This post is the continuation of the series where we examine some of the problems selected for the 2014 APL Problem Solving Competition.
The problems presented in Phase 1 of the competition were selected because they could be solved succinctly, generally in a single line of APL code. This makes them well suited for experimentation on TryAPL.org.
Problem 1 of Phase 1, entitled “It’s all right” reads,
“Write a dfn that takes the length of the legs of a triangle as its left argument, and the length of the hypotenuse as its right argument and returns 1 if the triangle is a right triangle, 0 otherwise.”
Test cases:
3 4 {your_solution} 5
1
2 3 {your_solution} 4
0
This uses the Pythagorean theorem – A² + B² = C². It’s trivial to implement an almost direct translation of this in APL – in a dfn, using ⍺[1]
for A, ⍺[2]
for B and ⍵
for C yields:
right←{((⍺[1]*2)+(⍺[2]*2))=⍵*2}
This seems rather clunky though… what if we consider the problem as “Are the sums of the squares of each argument equal?” To get the sum of the squares, first we can use the composition *∘2
(composing the power function *
with the constant 2) to mean “square” and +/
to mean “sum”, and combine them in a 2-item function train (also known as an “atop”): ((+/)*∘2)

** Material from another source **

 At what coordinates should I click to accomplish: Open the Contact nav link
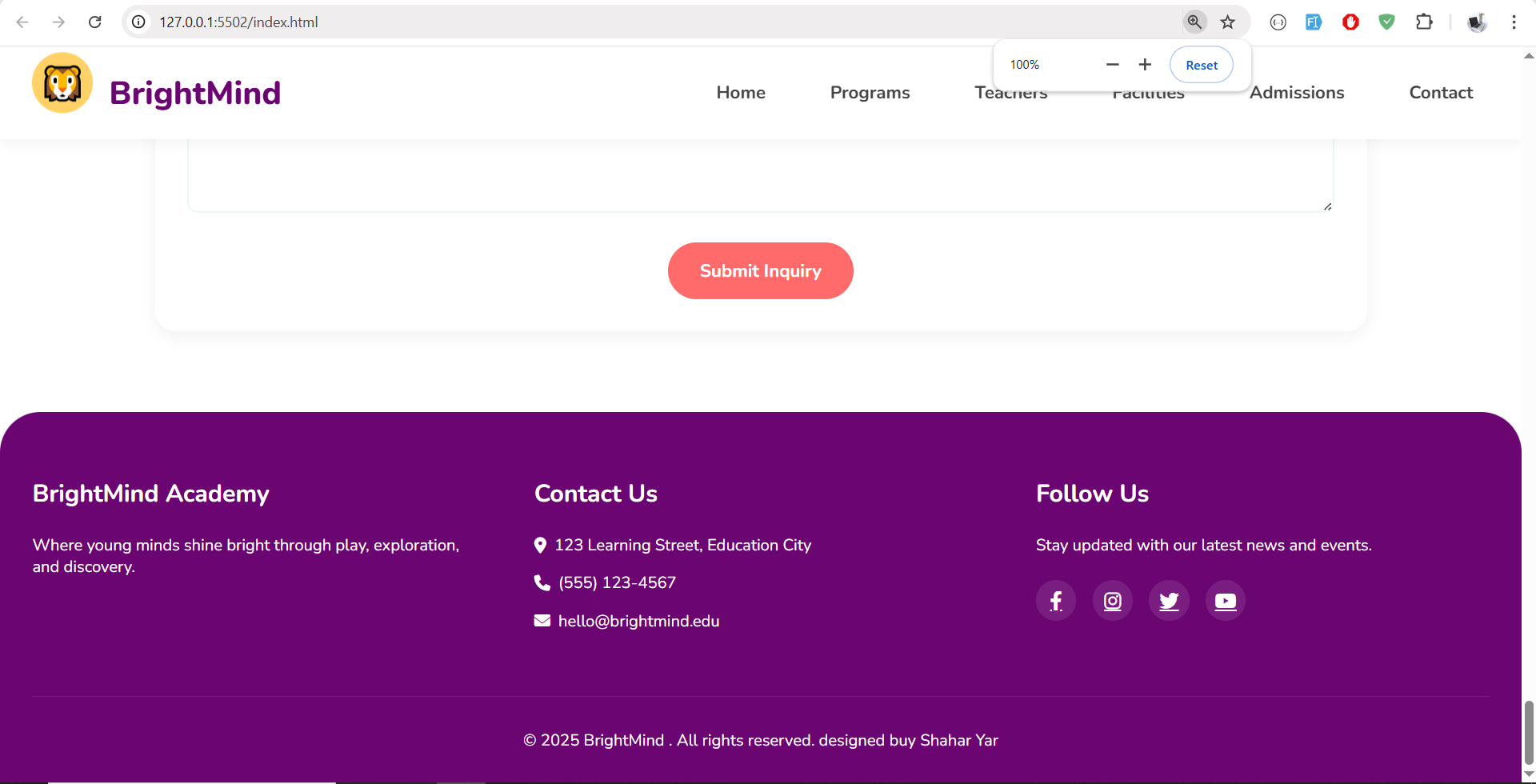click(x=1440, y=93)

then apply this to each argument: ((+/)*∘2)¨⍺ ⍵
and compare the results for equality, resulting in the dfn:
right1←{=/((+/)*∘2)¨⍺ ⍵}
Still this seems clunky to me. Let’s see…squaring a number is just multiplying the number by itself, so, if we use the monadic commute operator with multiplication, ×⍨
we get the equivalent of squaring. Then we can use that function in an inner product with addition to also get “sum of the squares”: +.×⍨
The rest is essentially the same as in right1
above:
right2←{=/+.×⍨¨⍺ ⍵}
All three of these solutions solve the contest problem. The first one, right
, is not commutative though – the legs of the triangle must be supplied as the left argument. However, right1
and right2
are commutative and the order of arguments is not significant.